(Extracted records)
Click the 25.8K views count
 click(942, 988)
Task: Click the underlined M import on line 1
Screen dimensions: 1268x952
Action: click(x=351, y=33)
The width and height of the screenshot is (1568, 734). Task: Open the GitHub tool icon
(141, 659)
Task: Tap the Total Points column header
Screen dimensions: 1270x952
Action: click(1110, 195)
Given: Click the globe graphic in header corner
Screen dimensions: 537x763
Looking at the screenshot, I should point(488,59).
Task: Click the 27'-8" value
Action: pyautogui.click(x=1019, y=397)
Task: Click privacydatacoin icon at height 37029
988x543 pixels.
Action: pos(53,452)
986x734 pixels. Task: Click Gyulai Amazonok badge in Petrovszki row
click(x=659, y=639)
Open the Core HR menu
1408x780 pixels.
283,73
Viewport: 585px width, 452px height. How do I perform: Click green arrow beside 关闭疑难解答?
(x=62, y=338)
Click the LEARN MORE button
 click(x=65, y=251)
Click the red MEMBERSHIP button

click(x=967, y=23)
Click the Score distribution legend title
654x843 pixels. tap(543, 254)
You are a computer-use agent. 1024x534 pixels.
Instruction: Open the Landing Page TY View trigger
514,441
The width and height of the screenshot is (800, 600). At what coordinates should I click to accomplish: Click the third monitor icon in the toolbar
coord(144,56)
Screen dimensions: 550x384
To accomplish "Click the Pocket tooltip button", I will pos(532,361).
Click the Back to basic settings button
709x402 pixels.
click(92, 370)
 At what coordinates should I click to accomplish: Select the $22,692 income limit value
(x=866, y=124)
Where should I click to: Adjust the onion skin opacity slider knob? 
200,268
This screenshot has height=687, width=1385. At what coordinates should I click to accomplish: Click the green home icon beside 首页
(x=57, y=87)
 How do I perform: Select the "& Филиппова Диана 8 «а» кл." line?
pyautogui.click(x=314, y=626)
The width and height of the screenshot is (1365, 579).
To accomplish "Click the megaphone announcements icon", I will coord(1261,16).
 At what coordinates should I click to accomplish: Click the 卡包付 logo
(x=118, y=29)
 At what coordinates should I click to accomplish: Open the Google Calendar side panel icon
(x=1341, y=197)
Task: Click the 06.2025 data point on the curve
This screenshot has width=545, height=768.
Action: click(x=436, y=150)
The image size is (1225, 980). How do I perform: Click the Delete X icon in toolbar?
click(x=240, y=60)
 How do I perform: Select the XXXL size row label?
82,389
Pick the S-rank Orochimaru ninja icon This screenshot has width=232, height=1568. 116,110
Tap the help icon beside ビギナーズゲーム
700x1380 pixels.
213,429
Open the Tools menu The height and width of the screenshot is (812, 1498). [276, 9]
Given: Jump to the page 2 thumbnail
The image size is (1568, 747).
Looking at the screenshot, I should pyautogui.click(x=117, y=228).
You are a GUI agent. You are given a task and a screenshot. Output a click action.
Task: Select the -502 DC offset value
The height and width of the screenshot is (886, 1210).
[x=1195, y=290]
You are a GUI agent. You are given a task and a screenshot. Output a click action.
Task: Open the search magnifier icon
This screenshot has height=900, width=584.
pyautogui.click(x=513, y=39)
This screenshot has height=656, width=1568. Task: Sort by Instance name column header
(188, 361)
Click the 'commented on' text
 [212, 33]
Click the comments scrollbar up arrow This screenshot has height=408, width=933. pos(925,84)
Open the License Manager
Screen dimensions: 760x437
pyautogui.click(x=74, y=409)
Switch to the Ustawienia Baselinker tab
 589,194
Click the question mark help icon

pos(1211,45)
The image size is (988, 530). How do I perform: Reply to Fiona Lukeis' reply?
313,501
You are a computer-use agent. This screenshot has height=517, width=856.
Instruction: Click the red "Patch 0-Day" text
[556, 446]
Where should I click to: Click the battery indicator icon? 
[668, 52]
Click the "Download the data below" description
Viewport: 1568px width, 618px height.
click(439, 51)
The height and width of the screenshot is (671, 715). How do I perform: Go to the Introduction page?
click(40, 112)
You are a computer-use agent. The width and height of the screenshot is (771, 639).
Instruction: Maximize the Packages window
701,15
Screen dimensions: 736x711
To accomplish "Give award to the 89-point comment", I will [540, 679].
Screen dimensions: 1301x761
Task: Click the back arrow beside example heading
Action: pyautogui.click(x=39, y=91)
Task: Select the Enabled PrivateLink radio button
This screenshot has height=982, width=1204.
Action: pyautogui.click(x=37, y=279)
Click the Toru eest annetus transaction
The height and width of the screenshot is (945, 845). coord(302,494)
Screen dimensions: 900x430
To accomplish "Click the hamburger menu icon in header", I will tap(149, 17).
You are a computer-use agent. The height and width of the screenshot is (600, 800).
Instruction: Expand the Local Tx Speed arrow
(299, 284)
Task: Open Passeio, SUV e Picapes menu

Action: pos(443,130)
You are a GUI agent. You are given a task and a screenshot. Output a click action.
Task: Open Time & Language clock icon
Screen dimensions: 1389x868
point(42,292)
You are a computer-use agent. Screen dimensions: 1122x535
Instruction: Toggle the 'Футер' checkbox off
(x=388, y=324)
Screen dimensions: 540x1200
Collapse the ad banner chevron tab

Task description :: Please write the data above out again, exactly the same.

Response to the exercise ::
Click the 25.8K views count
 click(942, 988)
Task: Click the underlined M import on line 1
Screen dimensions: 1268x952
Action: click(x=351, y=33)
The width and height of the screenshot is (1568, 734). Task: Open the GitHub tool icon
(141, 659)
Task: Tap the Total Points column header
Screen dimensions: 1270x952
Action: click(1110, 195)
Given: Click the globe graphic in header corner
Screen dimensions: 537x763
Looking at the screenshot, I should point(488,59).
Task: Click the 27'-8" value
Action: pyautogui.click(x=1019, y=397)
Task: Click privacydatacoin icon at height 37029
988x543 pixels.
Action: pos(53,452)
986x734 pixels. Task: Click Gyulai Amazonok badge in Petrovszki row
click(x=659, y=639)
Open the Core HR menu
1408x780 pixels.
283,73
Viewport: 585px width, 452px height. How do I perform: Click green arrow beside 关闭疑难解答?
(x=62, y=338)
Click the LEARN MORE button
 click(x=65, y=251)
Click the red MEMBERSHIP button

click(x=967, y=23)
Click the Score distribution legend title
654x843 pixels. tap(543, 254)
You are a computer-use agent. 1024x534 pixels.
Instruction: Open the Landing Page TY View trigger
514,441
The width and height of the screenshot is (800, 600). At what coordinates should I click to accomplish: Click the third monitor icon in the toolbar
coord(144,56)
Screen dimensions: 550x384
To accomplish "Click the Pocket tooltip button", I will pos(532,361).
Click the Back to basic settings button
709x402 pixels.
click(92, 370)
 At what coordinates should I click to accomplish: Select the $22,692 income limit value
(x=866, y=124)
Where should I click to: Adjust the onion skin opacity slider knob? 
200,268
This screenshot has height=687, width=1385. At what coordinates should I click to accomplish: Click the green home icon beside 首页
(x=57, y=87)
 How do I perform: Select the "& Филиппова Диана 8 «а» кл." line?
pyautogui.click(x=314, y=626)
The width and height of the screenshot is (1365, 579).
To accomplish "Click the megaphone announcements icon", I will coord(1261,16).
 At what coordinates should I click to accomplish: Click the 卡包付 logo
(x=118, y=29)
 At what coordinates should I click to accomplish: Open the Google Calendar side panel icon
(x=1341, y=197)
Task: Click the 06.2025 data point on the curve
This screenshot has width=545, height=768.
Action: click(x=436, y=150)
The image size is (1225, 980). How do I perform: Click the Delete X icon in toolbar?
click(x=240, y=60)
 How do I perform: Select the XXXL size row label?
82,389
Pick the S-rank Orochimaru ninja icon This screenshot has width=232, height=1568. 116,110
Tap the help icon beside ビギナーズゲーム
700x1380 pixels.
213,429
Open the Tools menu The height and width of the screenshot is (812, 1498). [276, 9]
Given: Jump to the page 2 thumbnail
The image size is (1568, 747).
Looking at the screenshot, I should pyautogui.click(x=117, y=228).
You are a GUI agent. You are given a task and a screenshot. Output a click action.
Task: Select the -502 DC offset value
The height and width of the screenshot is (886, 1210).
[x=1195, y=290]
You are a GUI agent. You are given a task and a screenshot. Output a click action.
Task: Open the search magnifier icon
This screenshot has height=900, width=584.
pyautogui.click(x=513, y=39)
This screenshot has height=656, width=1568. Task: Sort by Instance name column header
(188, 361)
Click the 'commented on' text
 [212, 33]
Click the comments scrollbar up arrow This screenshot has height=408, width=933. pos(925,84)
Open the License Manager
Screen dimensions: 760x437
pyautogui.click(x=74, y=409)
Switch to the Ustawienia Baselinker tab
 589,194
Click the question mark help icon

pos(1211,45)
The image size is (988, 530). How do I perform: Reply to Fiona Lukeis' reply?
313,501
You are a computer-use agent. This screenshot has height=517, width=856.
Instruction: Click the red "Patch 0-Day" text
[556, 446]
Where should I click to: Click the battery indicator icon? 
[668, 52]
Click the "Download the data below" description
Viewport: 1568px width, 618px height.
click(439, 51)
The height and width of the screenshot is (671, 715). How do I perform: Go to the Introduction page?
click(40, 112)
You are a computer-use agent. The width and height of the screenshot is (771, 639).
Instruction: Maximize the Packages window
701,15
Screen dimensions: 736x711
To accomplish "Give award to the 89-point comment", I will [540, 679].
Screen dimensions: 1301x761
Task: Click the back arrow beside example heading
Action: pyautogui.click(x=39, y=91)
Task: Select the Enabled PrivateLink radio button
This screenshot has height=982, width=1204.
Action: pyautogui.click(x=37, y=279)
Click the Toru eest annetus transaction
The height and width of the screenshot is (945, 845). coord(302,494)
Screen dimensions: 900x430
To accomplish "Click the hamburger menu icon in header", I will tap(149, 17).
You are a computer-use agent. The height and width of the screenshot is (600, 800).
Instruction: Expand the Local Tx Speed arrow
(299, 284)
Task: Open Passeio, SUV e Picapes menu

Action: pos(443,130)
You are a GUI agent. You are given a task and a screenshot. Output a click action.
Task: Open Time & Language clock icon
Screen dimensions: 1389x868
point(42,292)
You are a computer-use agent. Screen dimensions: 1122x535
Instruction: Toggle the 'Футер' checkbox off
(x=388, y=324)
Screen dimensions: 540x1200
Collapse the ad banner chevron tab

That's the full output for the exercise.